O IDM Brasil diante de tantos questionamentos exerce sua atribuição legítima e legal na defesa de nossas riquezas minerais, bem como, na defesa da mineração sustentável com inovações tecnológicas que diminuam os impactos ambientais. Torna-se imperioso divulgar para os leitores que algo está muito errado ou então não haveria tantos requerimentos oficiais para que sejam efetuadas investigações urgentes. Tanto é verdade a fragilidade desse leilão que o próprio Ministro de Minas e Energia em recente publicação do Plano de Desenvolvimento da Mineração 2020-2023 diz que precisam de dados oficiais para que possam orientar futuras decisões quanto às políticas de desenvolvimento da mineração, então, o alerta do IDM Brasil é que o Governo deveria primeiro cuidar dos mineradores brasileiros que estão trabalhando às duras penas e não recebem a atenção merecida por parte da ANM, deveria também definir as políticas de garimpo, que vive hoje um abandono total, definir o que irá fazer com as áreas indígenas, deveria saber quais são os minerais estratégicos no Brasil, quais as áreas de segurança nacional que contém minérios de segurança nacional.
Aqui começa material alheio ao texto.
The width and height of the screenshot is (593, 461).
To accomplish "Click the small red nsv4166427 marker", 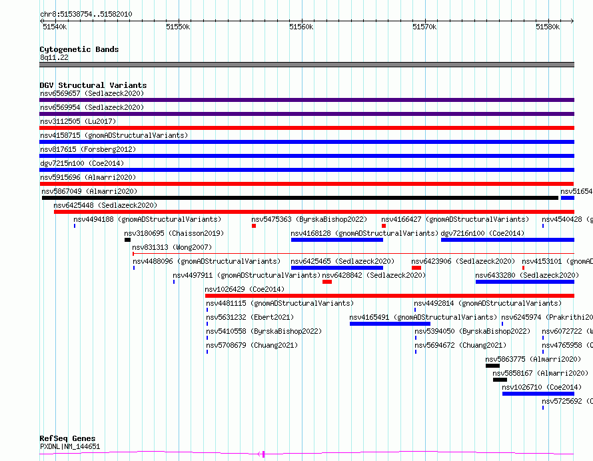I will (384, 226).
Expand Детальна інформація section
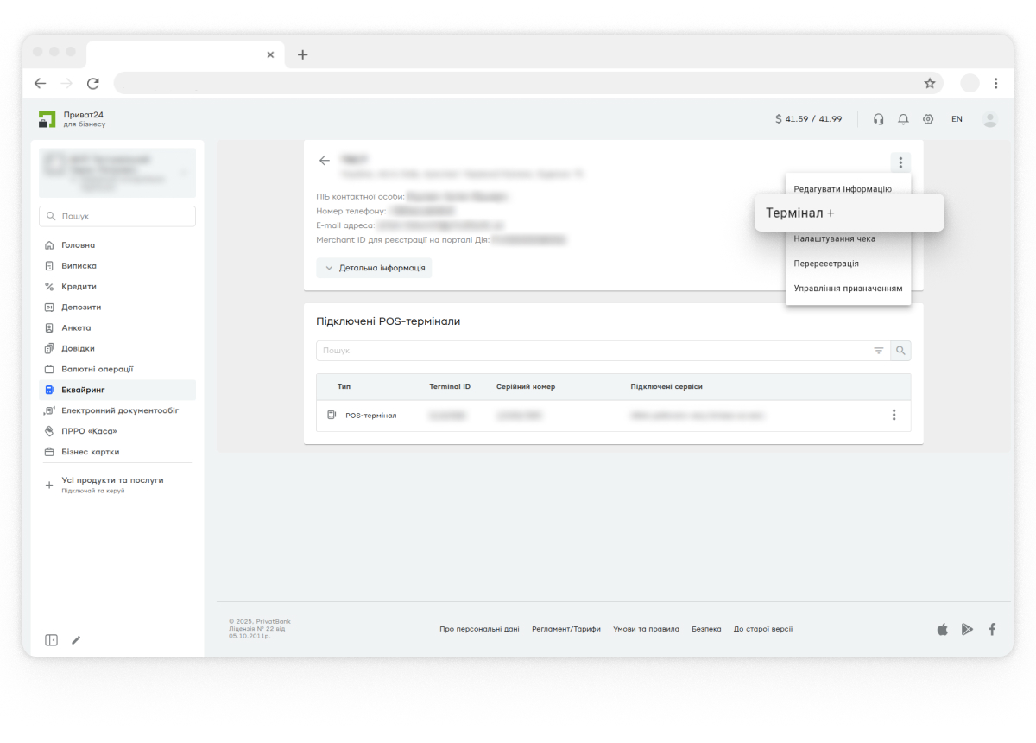 [374, 268]
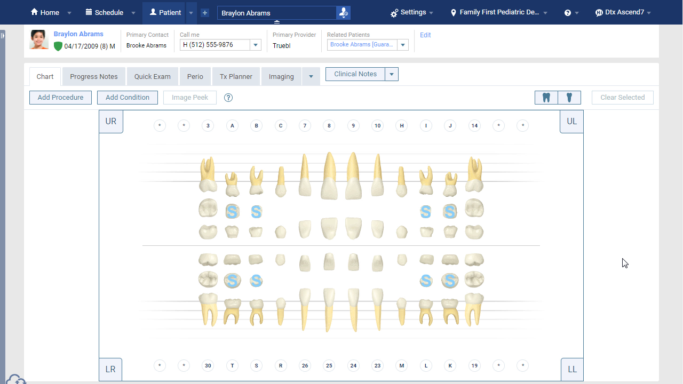Click the sealant S on upper tooth A
The image size is (683, 384).
coord(232,212)
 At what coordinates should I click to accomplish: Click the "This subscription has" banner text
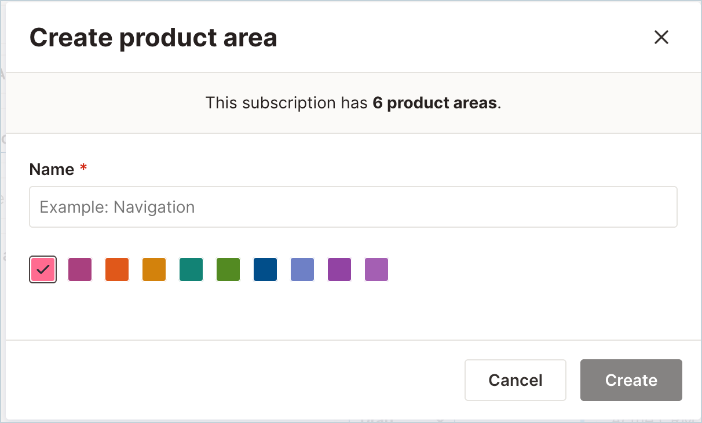287,103
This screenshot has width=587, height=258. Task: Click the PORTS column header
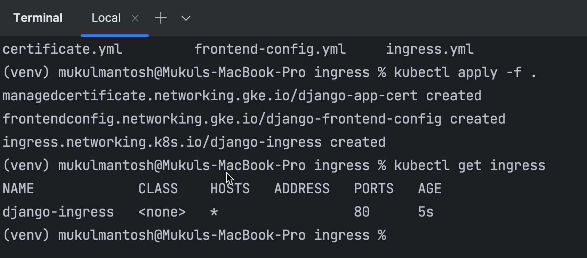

Entendam que somente após essas ações, somente após estudos de impacto econômico, somente após a solução para os milhares de processos adormecidos na ANM é que se poderia tratar de entrega de novas áreas minerais, sabe lá prá quem, com o argumento de trazer riquezas econômicas e desenvolvimento para a mineração. É uma completa dissonância entre Ministério de Minas e Energia e Agência Nacional de Mineração, na verdade é uma afronta à Segurança Jurídica e à Previsibilidade. Uma afronta ao patrimônio mineral brasileiro e ao minerador. Na verdade oferta de área minerária por melhor preço acontecia na época do Império e todos nós sabemos como foi o final dessa história.

O Brasil está prestes a ser protagonista de um dos maiores vexames internacional se insistir na realização dos leilões de áreas minerárias. Esperamos que haja por parte do TCU intervenção imediata nesse certame e auxilie os parlamentares a investigar o que realmente está ocorrendo dentro da ANM, afinal, por ser órgão regulador a ANM deve estar sempre sob a batuta do Congresso Nacional, bem como, do Tribunal de Contas da União.

Vale muito lembrar a máxima de uma CPI: “todo mundo sabe como ela começa, mas, ninguém sabe como ela termina”.

Os brasileiros merecem um Brasil mais Brasileiro que respeite seu patrimônio tão valioso e não fique submetido apenas à vontade de poucos dirigentes com desejos repentinos e ofertas absurdas de minérios sem critérios mínimos que possam assegurar previsibilidade e segurança jurídica.